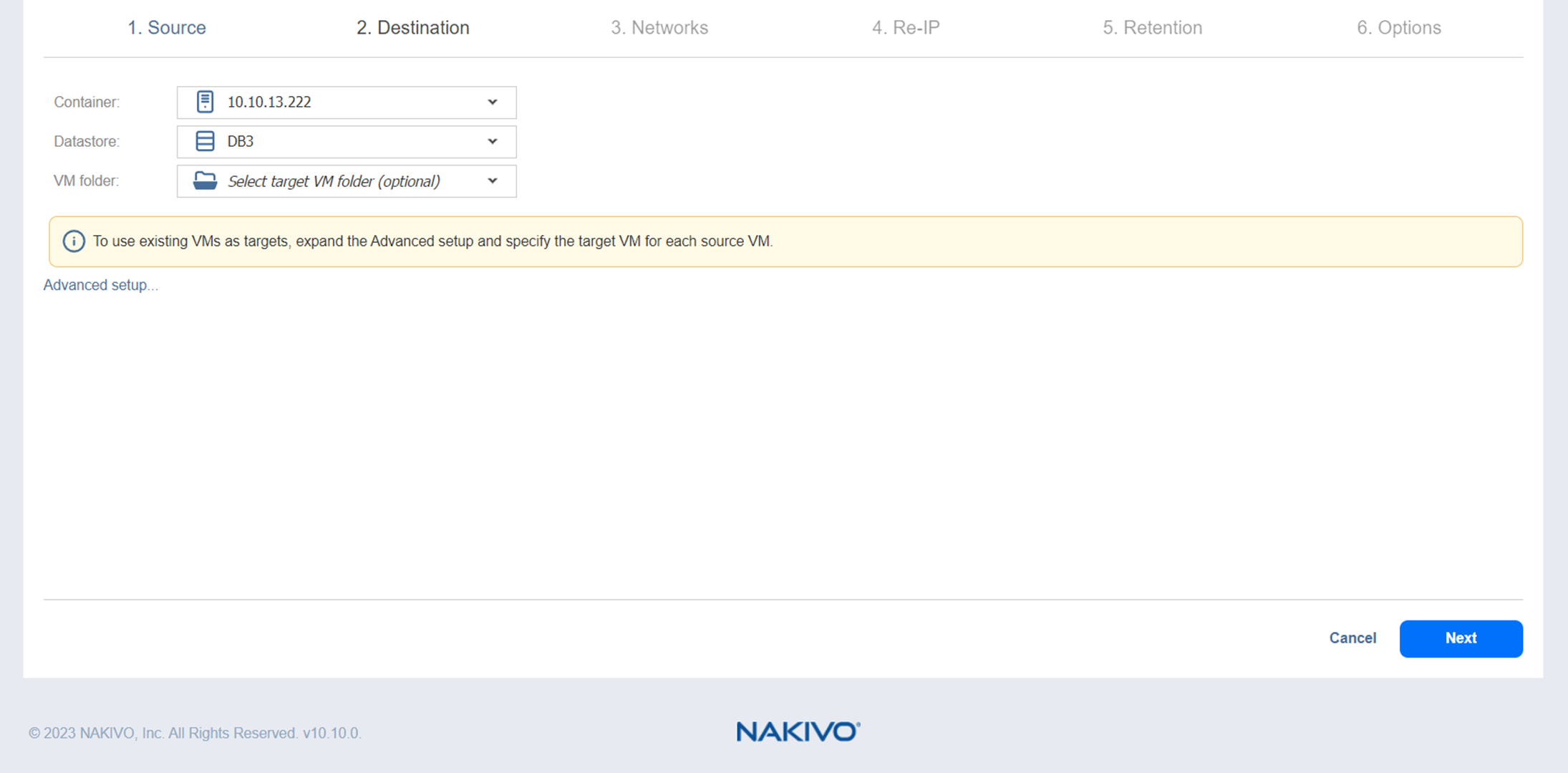Open the VM folder dropdown chevron
Screen dimensions: 1568x773
coord(493,181)
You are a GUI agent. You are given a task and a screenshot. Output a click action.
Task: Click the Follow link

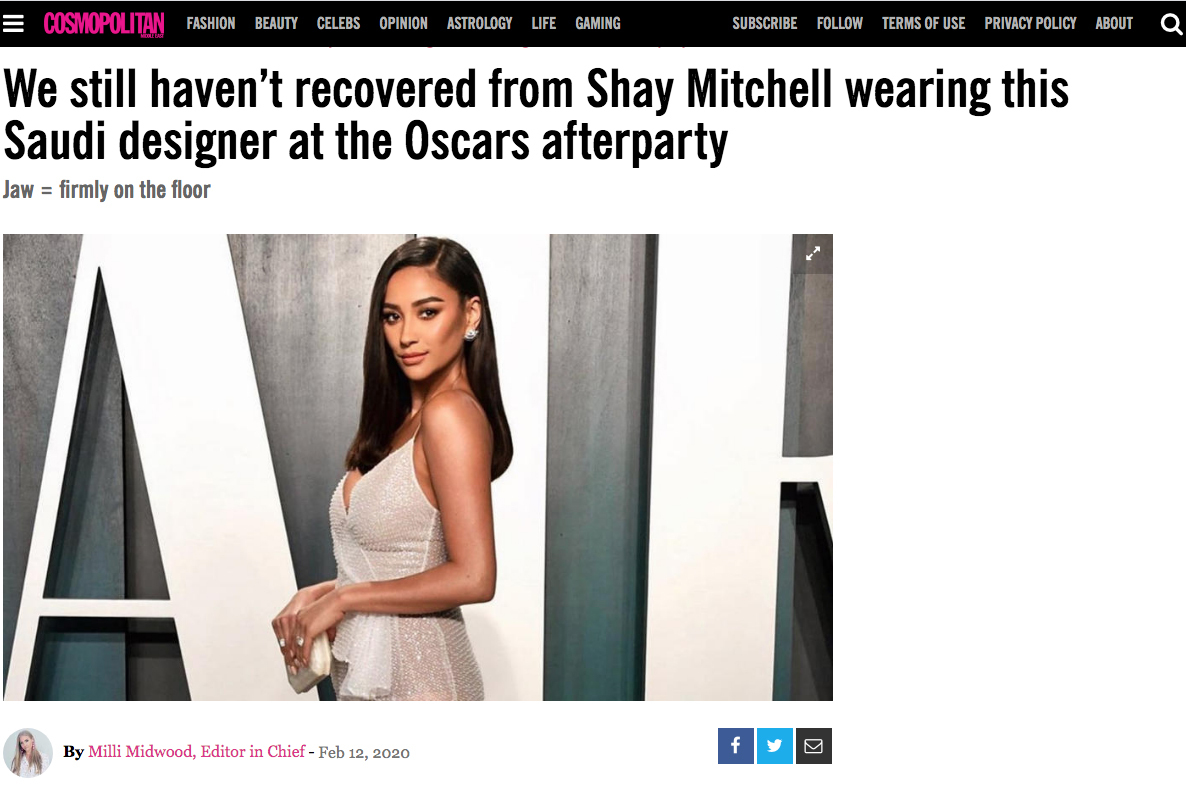click(x=840, y=23)

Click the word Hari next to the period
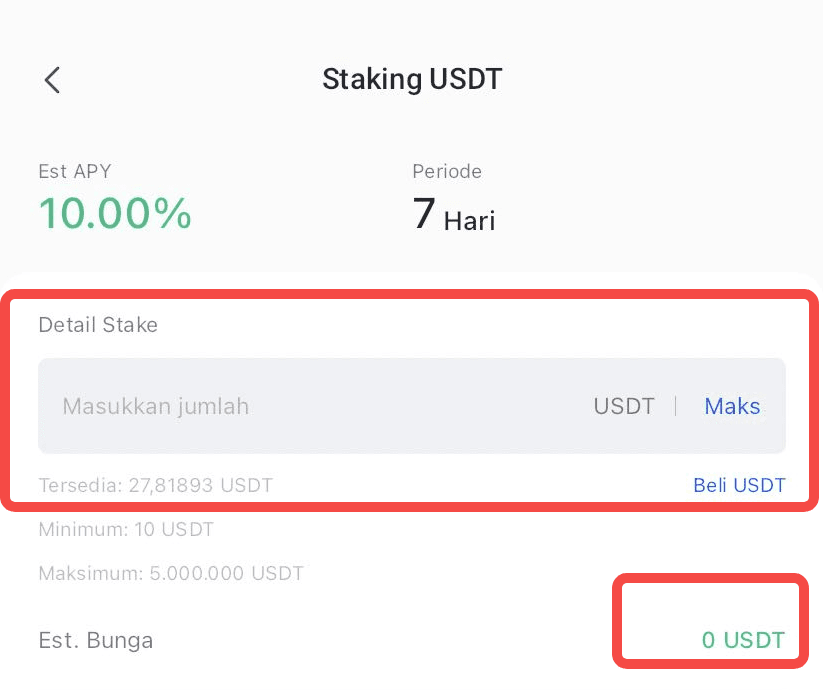(x=470, y=219)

> [Problem details]: Copy out every line of the records above word for word, leaving out the pictures.

> [Final answer]:
Open the VM folder dropdown chevron
Screen dimensions: 1568x773
coord(493,181)
You are a GUI agent. You are given a task and a screenshot. Output a click action.
Task: Click the Follow link

click(x=840, y=23)

Click the word Hari next to the period
(x=470, y=219)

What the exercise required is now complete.